▶ Work required
Reproduce verbatim the section that starts with the line containing "Task: Click the" and ends with the line containing "Action: tap(1775, 972)", both included, leaving out the pictures.

[Records supplied start]

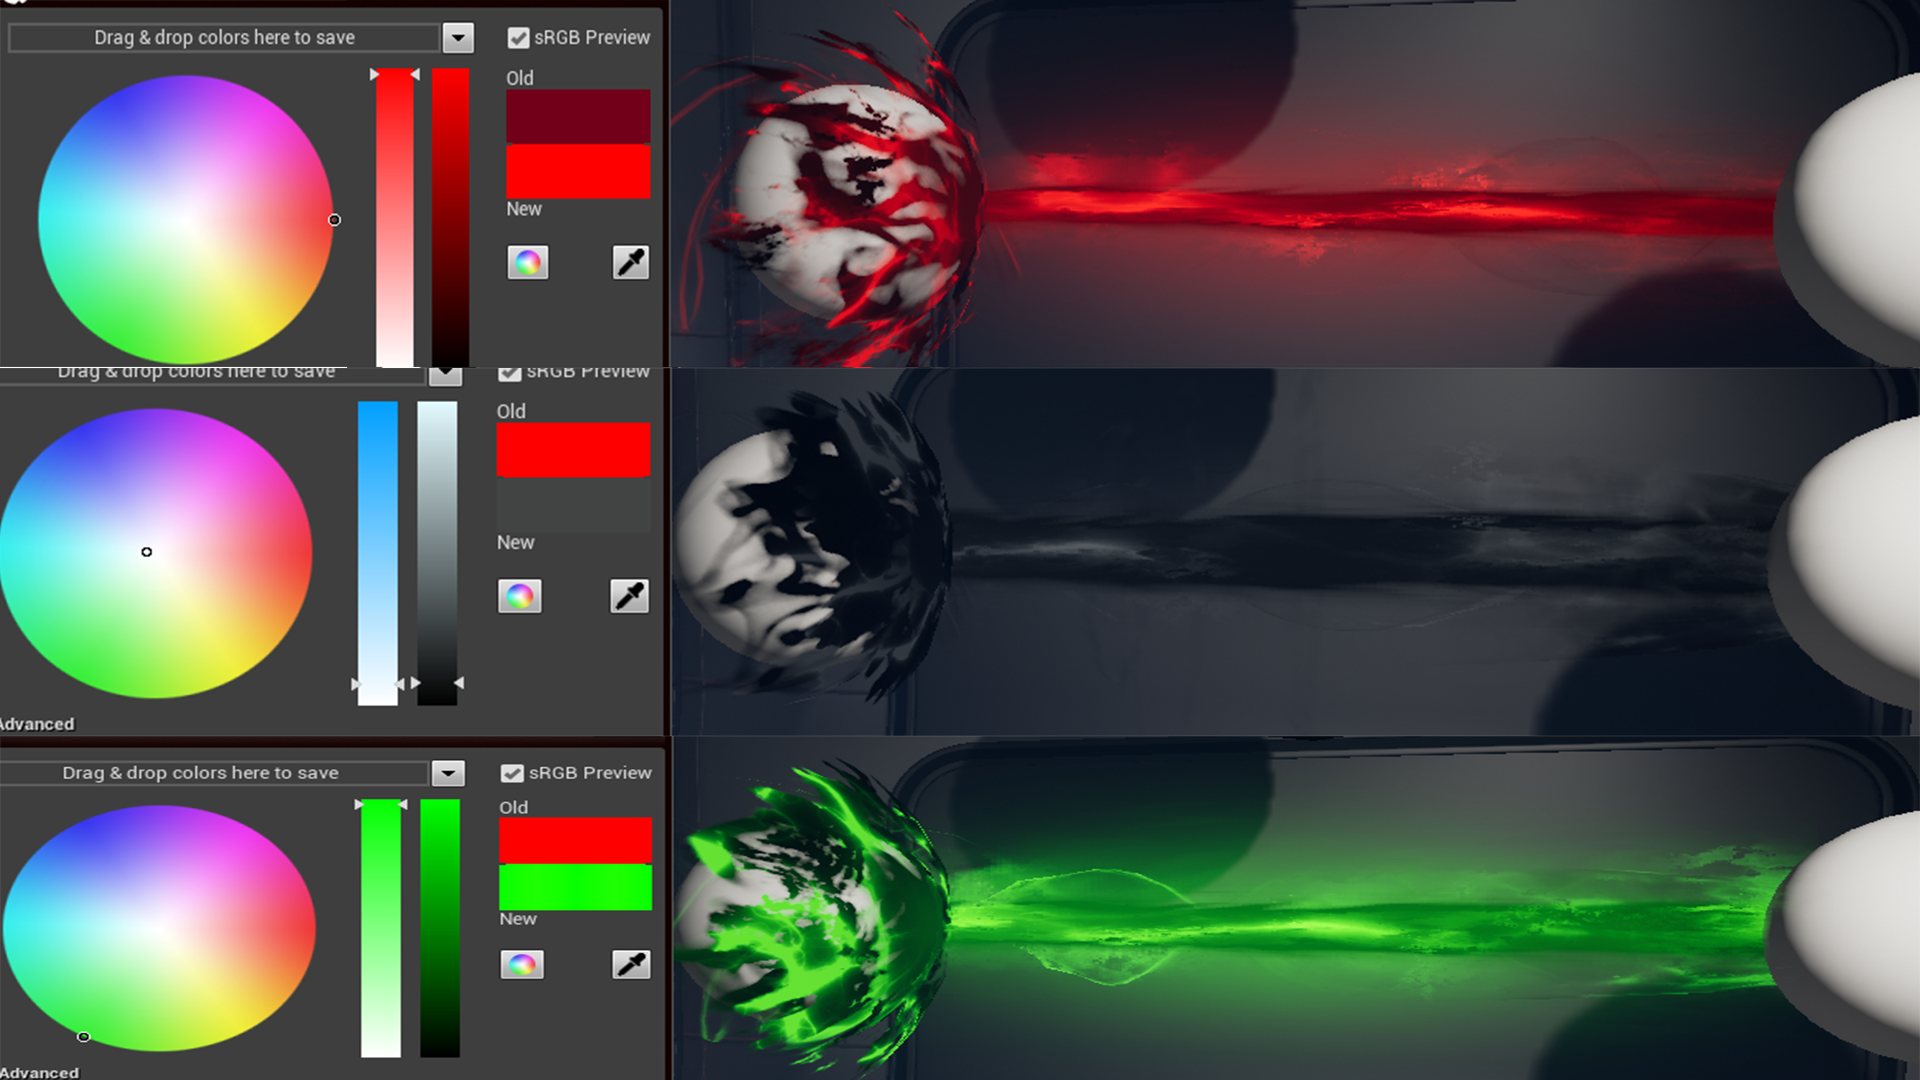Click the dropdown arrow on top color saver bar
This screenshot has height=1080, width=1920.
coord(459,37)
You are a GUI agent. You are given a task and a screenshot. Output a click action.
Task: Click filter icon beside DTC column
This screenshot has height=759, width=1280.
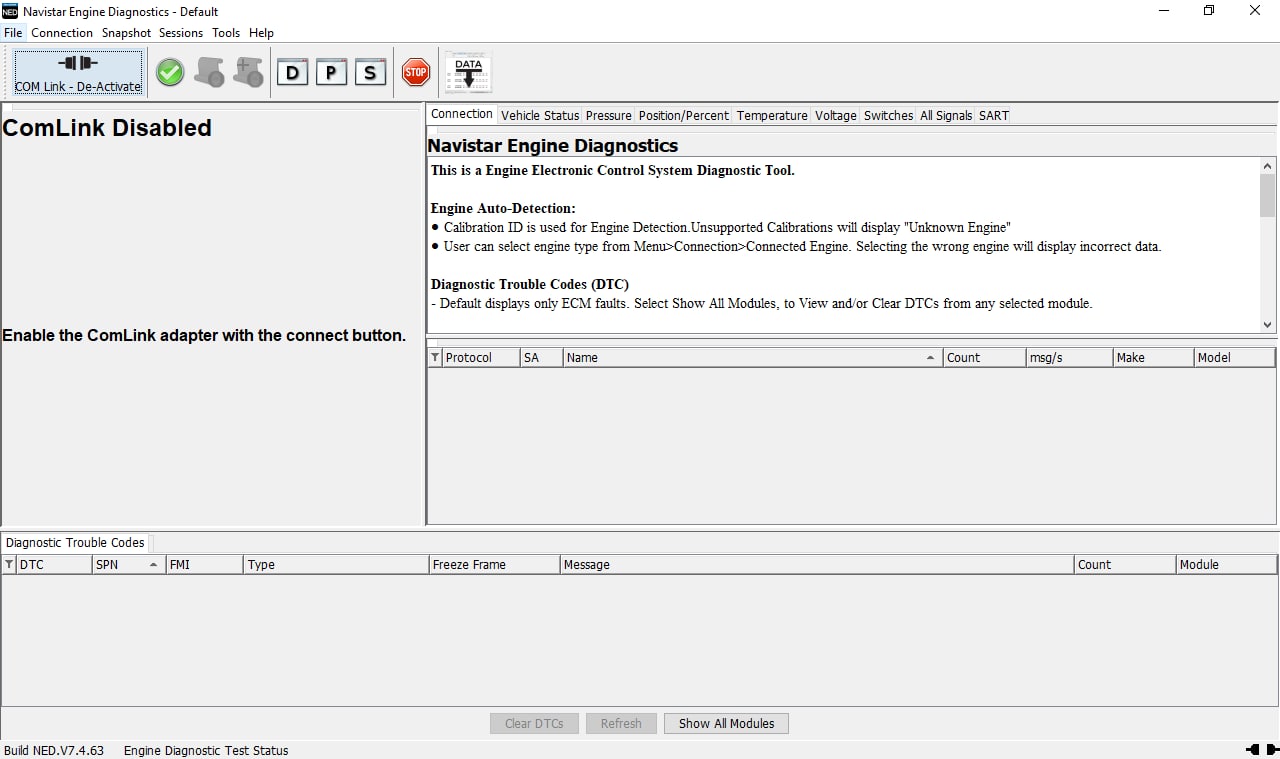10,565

[Records supplied end]
[Records supplied start]

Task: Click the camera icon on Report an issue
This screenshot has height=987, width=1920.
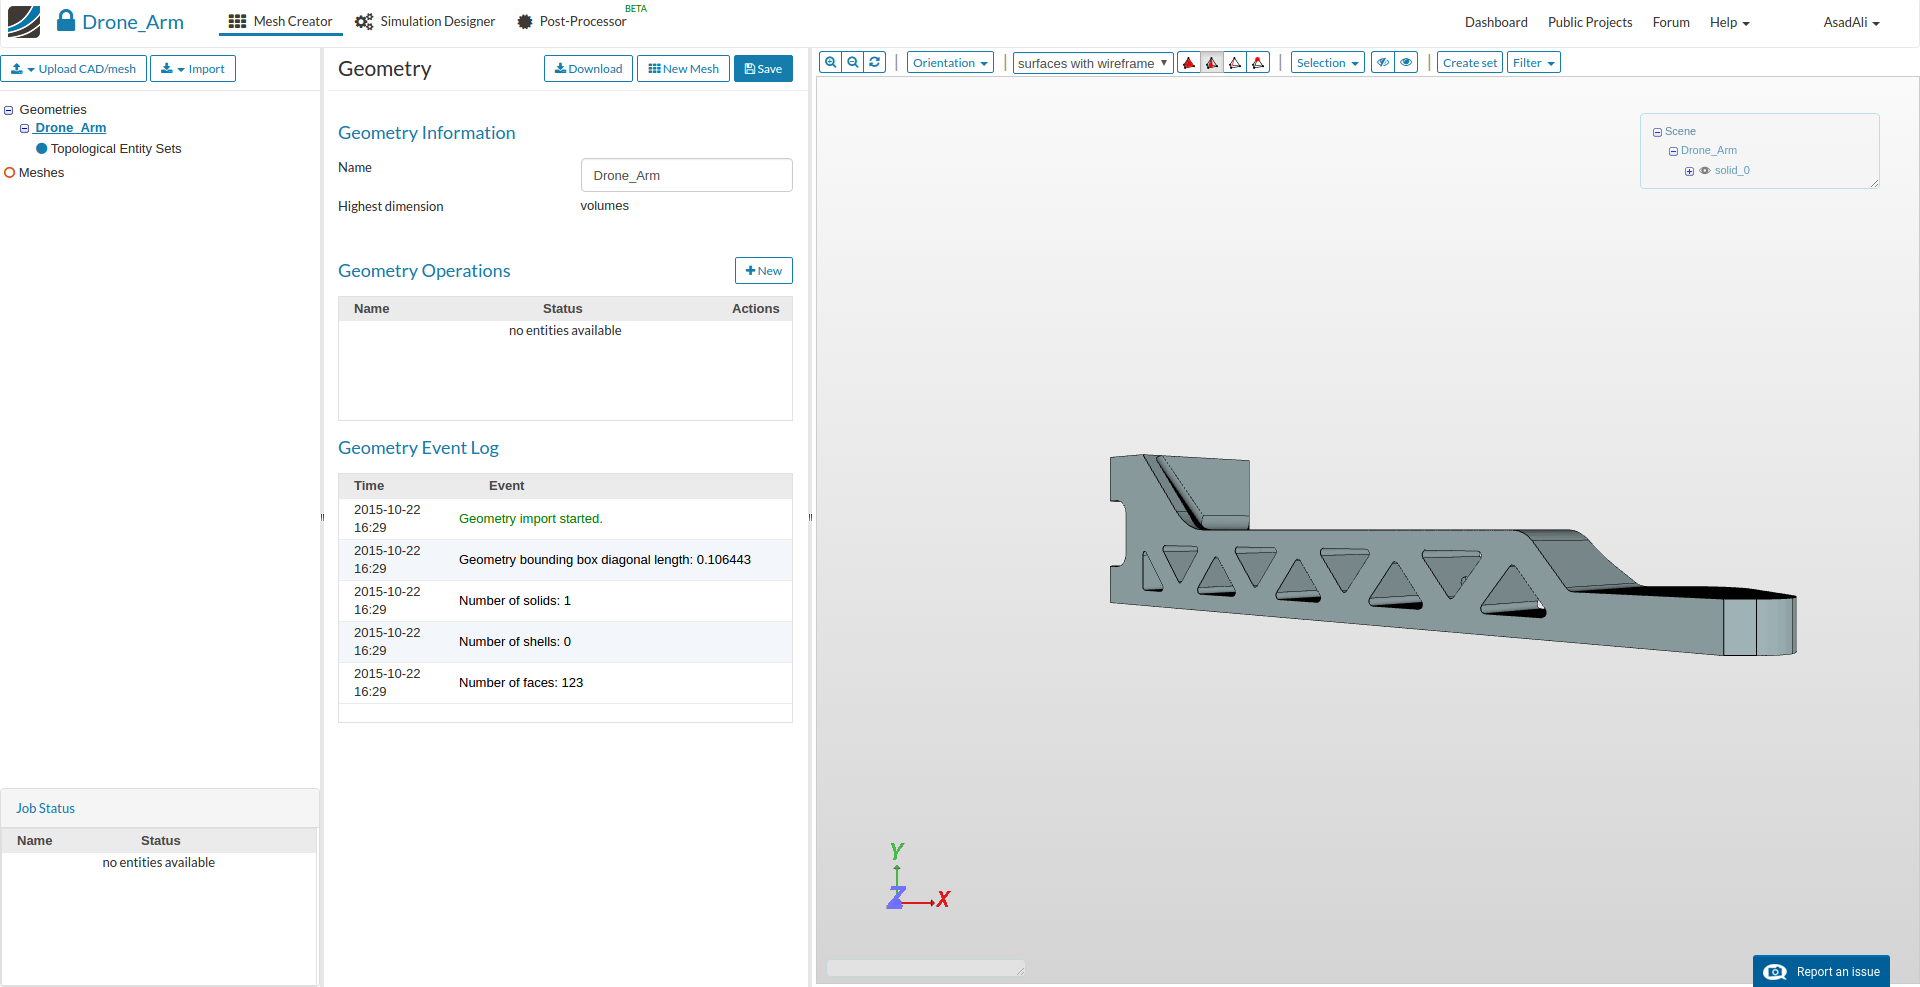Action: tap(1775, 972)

[Records supplied end]

▶ In response
Task: Click the camera icon on Report an issue
This screenshot has height=987, width=1920.
Action: tap(1775, 972)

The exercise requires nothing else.